Data for analysis Block Start
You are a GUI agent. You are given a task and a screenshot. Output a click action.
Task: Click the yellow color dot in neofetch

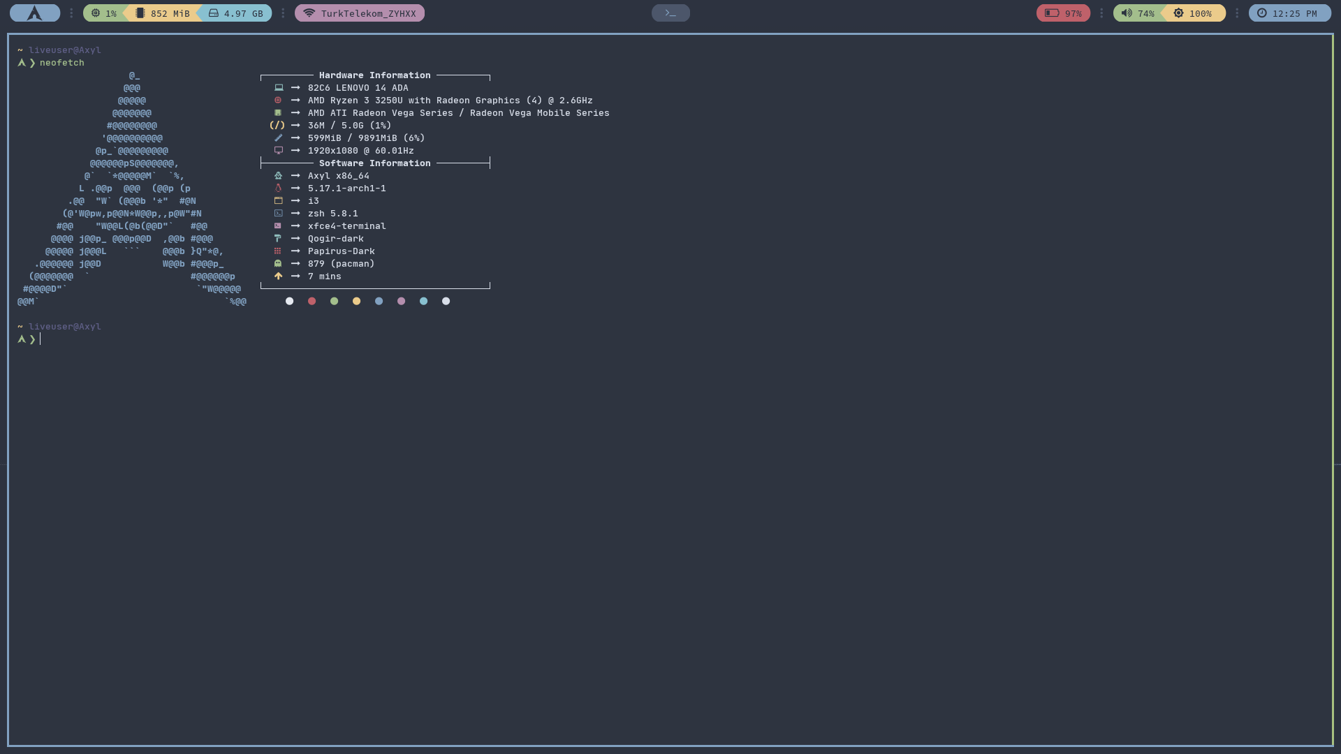(357, 302)
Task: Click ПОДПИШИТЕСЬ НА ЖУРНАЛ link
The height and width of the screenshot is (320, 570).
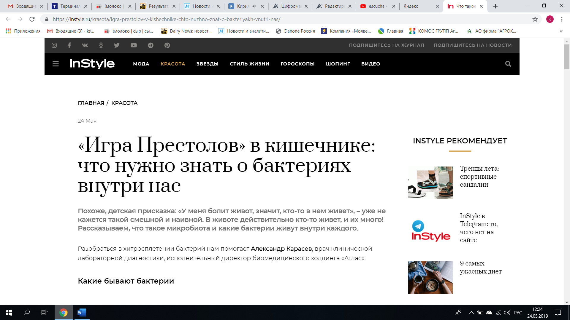Action: [x=386, y=45]
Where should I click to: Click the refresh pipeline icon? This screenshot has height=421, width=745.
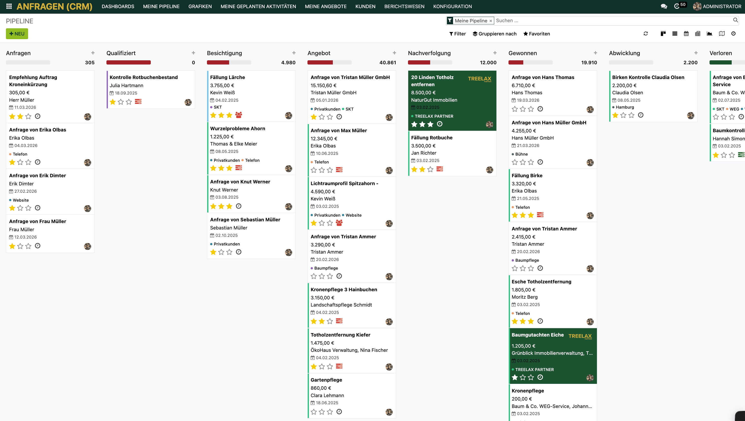coord(645,34)
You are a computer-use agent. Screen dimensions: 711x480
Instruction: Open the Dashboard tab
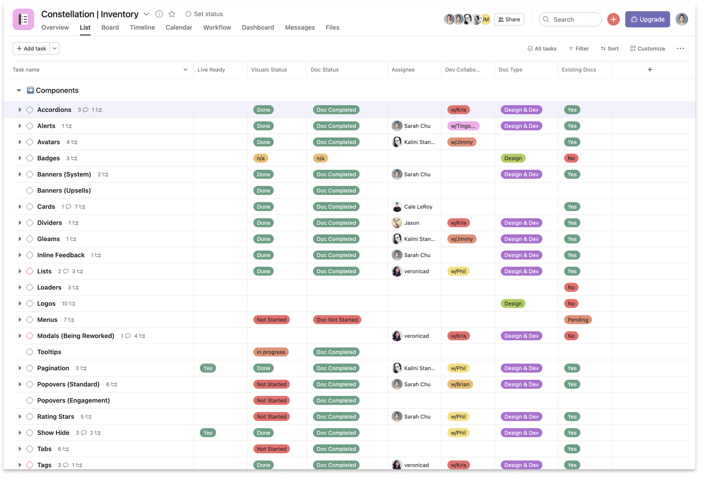tap(258, 27)
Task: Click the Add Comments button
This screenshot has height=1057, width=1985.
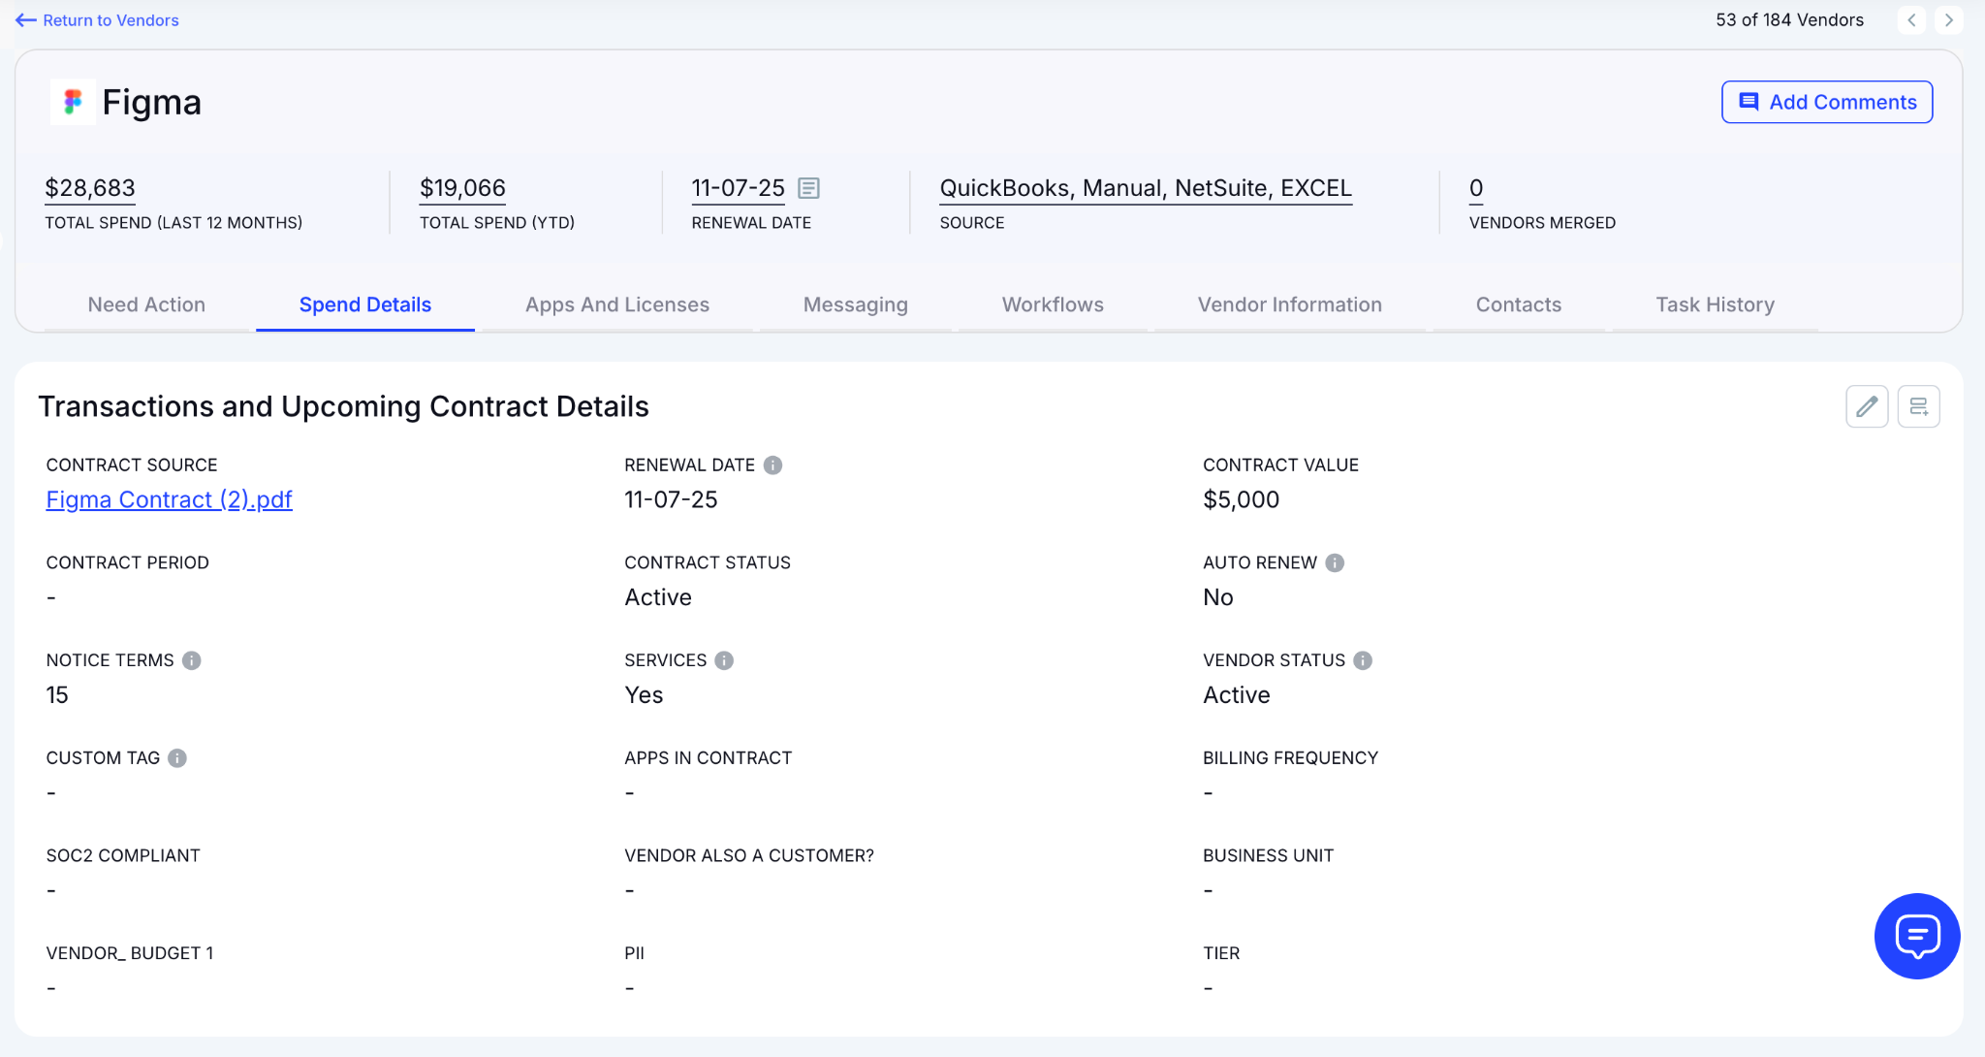Action: coord(1826,102)
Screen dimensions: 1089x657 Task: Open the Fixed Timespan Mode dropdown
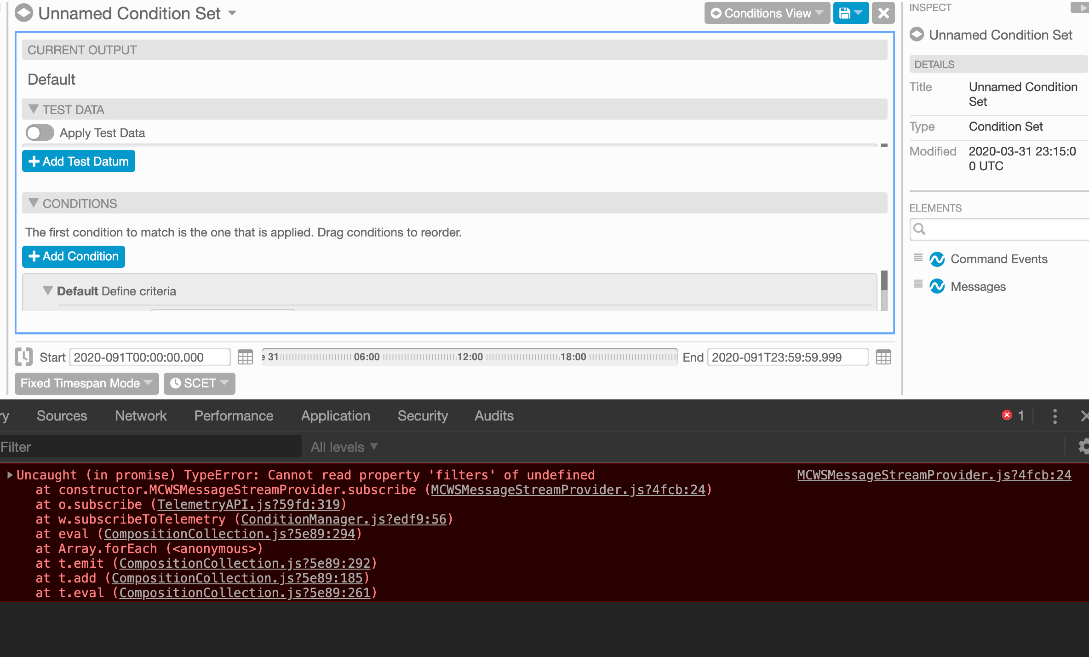click(x=86, y=383)
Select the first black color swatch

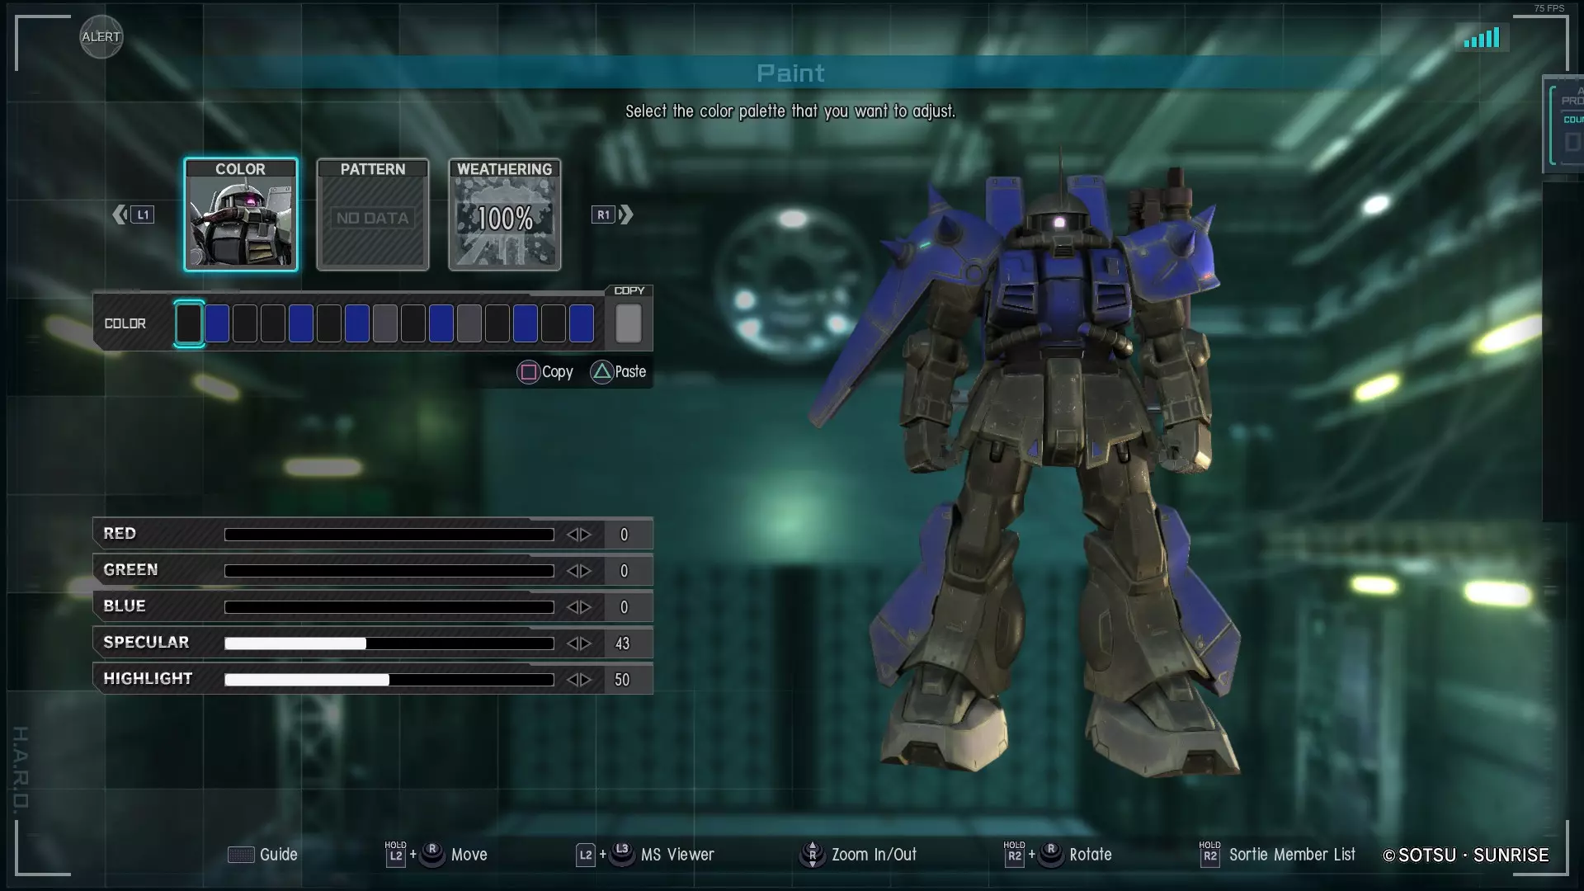pyautogui.click(x=189, y=323)
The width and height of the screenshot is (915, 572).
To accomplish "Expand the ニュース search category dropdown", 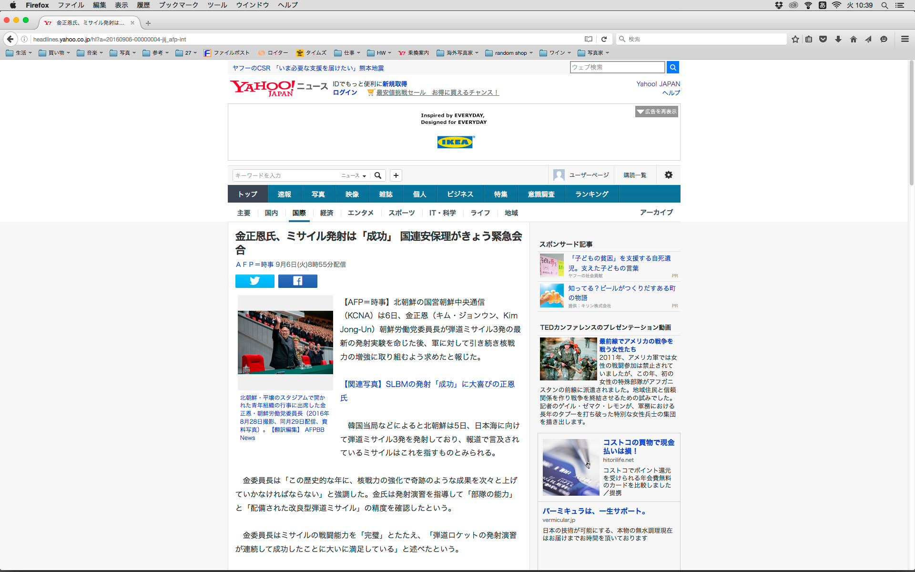I will (x=354, y=175).
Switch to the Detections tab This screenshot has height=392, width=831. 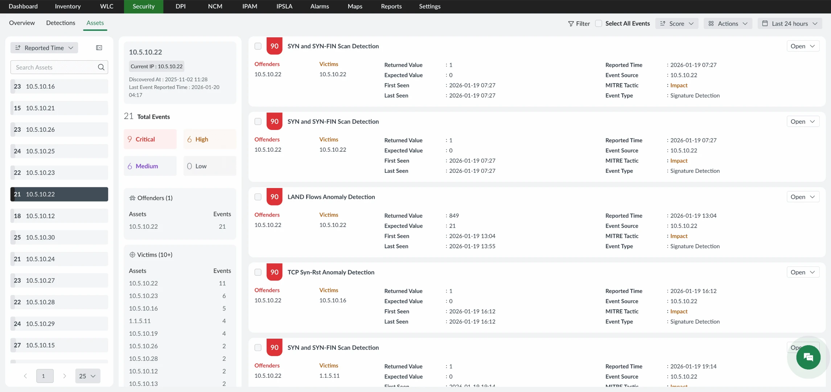(61, 23)
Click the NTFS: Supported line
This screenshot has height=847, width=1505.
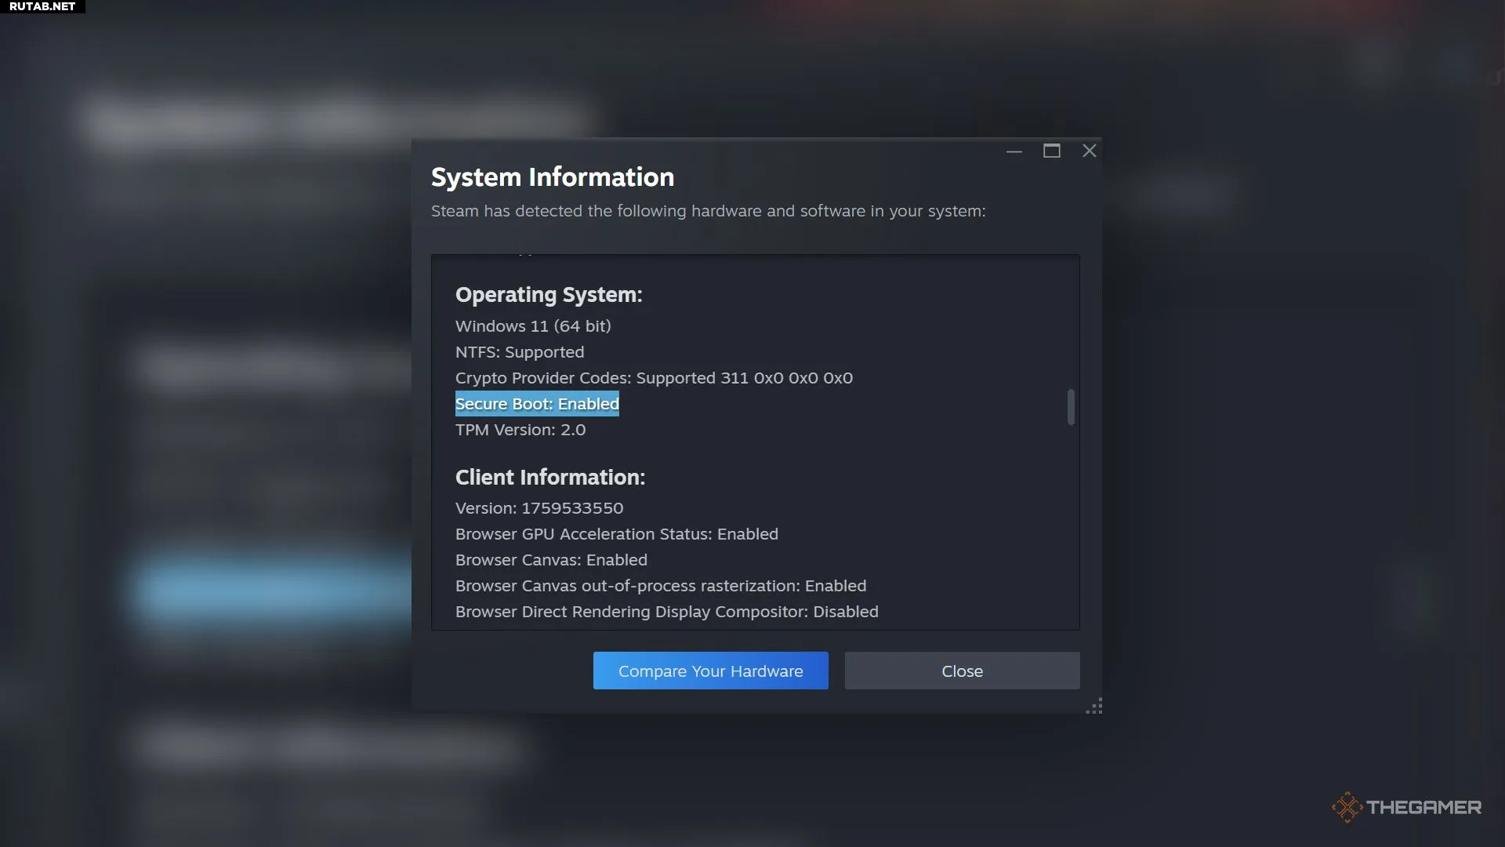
Data for analysis Block End
About this task: The word "agent" appears in some lines of the records. Please work out how many and reply with that number only.

Solution for this problem: 2